The Milwaukee Ballet fired up the Wayback Machine Thursday night, staging a superb production of August Bournonville’s La Sylphide, a ballet that dates from the very origins of the modern art form.

Of course, dance has been around since we first rose up on our hindquarters, but so much of what we now know as ballet began with Bournonville—the ballerina as ethereal (and often otherworldly) object of desire, and the use of pointe work to create that feeling. The story of a doomed romance between a mortal and a spirit (here, a Scottish farmer named James and a woodland sprite called a sylph, respectively) has become a template for story ballets through dance’s Golden Age. On the other hand, the Bournonville style also predates many of the dramatic flourishes we’ve come to expect in classical ballet (courtesy of the Russians). There is no entangled partnering or spectacular pas de deux lifts. The mood is serene and elegant, without crashing Romantic climaxes. Think Mozart serenades rather than booming Tchaikovsky symphonies and you’re on the right track.

DATASET ROWS -
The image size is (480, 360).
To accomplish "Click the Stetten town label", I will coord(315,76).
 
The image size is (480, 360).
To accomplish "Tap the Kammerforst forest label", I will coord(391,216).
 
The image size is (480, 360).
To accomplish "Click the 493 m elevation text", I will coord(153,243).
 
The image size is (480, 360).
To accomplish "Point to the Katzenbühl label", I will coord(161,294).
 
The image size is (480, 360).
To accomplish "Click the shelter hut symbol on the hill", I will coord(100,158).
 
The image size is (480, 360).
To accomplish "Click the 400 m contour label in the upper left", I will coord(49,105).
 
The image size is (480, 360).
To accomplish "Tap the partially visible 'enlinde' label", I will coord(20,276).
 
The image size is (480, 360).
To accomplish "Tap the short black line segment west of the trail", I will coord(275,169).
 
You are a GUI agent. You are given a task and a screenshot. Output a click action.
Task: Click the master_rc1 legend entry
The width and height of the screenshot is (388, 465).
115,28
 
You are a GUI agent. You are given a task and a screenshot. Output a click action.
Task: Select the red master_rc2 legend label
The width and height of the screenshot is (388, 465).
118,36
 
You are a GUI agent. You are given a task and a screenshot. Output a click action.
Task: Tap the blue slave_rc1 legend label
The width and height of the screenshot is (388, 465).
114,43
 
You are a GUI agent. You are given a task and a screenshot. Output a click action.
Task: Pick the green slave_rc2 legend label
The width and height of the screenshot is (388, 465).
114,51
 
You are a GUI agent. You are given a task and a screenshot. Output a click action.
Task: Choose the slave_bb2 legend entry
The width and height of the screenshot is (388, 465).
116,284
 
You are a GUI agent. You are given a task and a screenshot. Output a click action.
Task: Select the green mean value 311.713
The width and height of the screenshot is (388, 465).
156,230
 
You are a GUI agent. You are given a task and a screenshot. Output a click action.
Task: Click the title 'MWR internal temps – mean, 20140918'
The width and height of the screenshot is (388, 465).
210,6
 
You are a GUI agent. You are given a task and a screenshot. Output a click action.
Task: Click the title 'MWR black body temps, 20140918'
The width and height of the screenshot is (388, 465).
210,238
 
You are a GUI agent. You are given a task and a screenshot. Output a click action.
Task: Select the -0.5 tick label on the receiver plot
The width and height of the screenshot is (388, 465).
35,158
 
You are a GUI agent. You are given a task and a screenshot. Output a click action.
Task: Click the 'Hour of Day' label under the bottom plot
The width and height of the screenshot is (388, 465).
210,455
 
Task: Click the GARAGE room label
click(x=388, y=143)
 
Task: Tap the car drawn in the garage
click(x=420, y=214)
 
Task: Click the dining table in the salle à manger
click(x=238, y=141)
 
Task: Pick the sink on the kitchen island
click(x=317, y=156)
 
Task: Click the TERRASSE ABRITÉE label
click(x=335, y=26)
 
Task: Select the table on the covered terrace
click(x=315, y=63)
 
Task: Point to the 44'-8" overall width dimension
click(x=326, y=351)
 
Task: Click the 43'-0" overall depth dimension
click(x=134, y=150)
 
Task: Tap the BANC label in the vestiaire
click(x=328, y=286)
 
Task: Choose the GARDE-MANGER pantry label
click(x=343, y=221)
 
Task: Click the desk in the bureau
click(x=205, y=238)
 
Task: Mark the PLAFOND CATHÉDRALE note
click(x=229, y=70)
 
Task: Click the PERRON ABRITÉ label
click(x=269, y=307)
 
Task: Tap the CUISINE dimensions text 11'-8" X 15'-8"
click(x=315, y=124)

YOUR TASK -
Reproduce word for word the part of the La Sylphide review above starting at "The Milwaukee Ballet" and ending at "modern art form.".

OUTPUT FOR THIS TASK -
The Milwaukee Ballet fired up the Wayback Machine Thursday night, staging a superb production of August Bournonville’s La Sylphide, a ballet that dates from the very origins of the modern art form.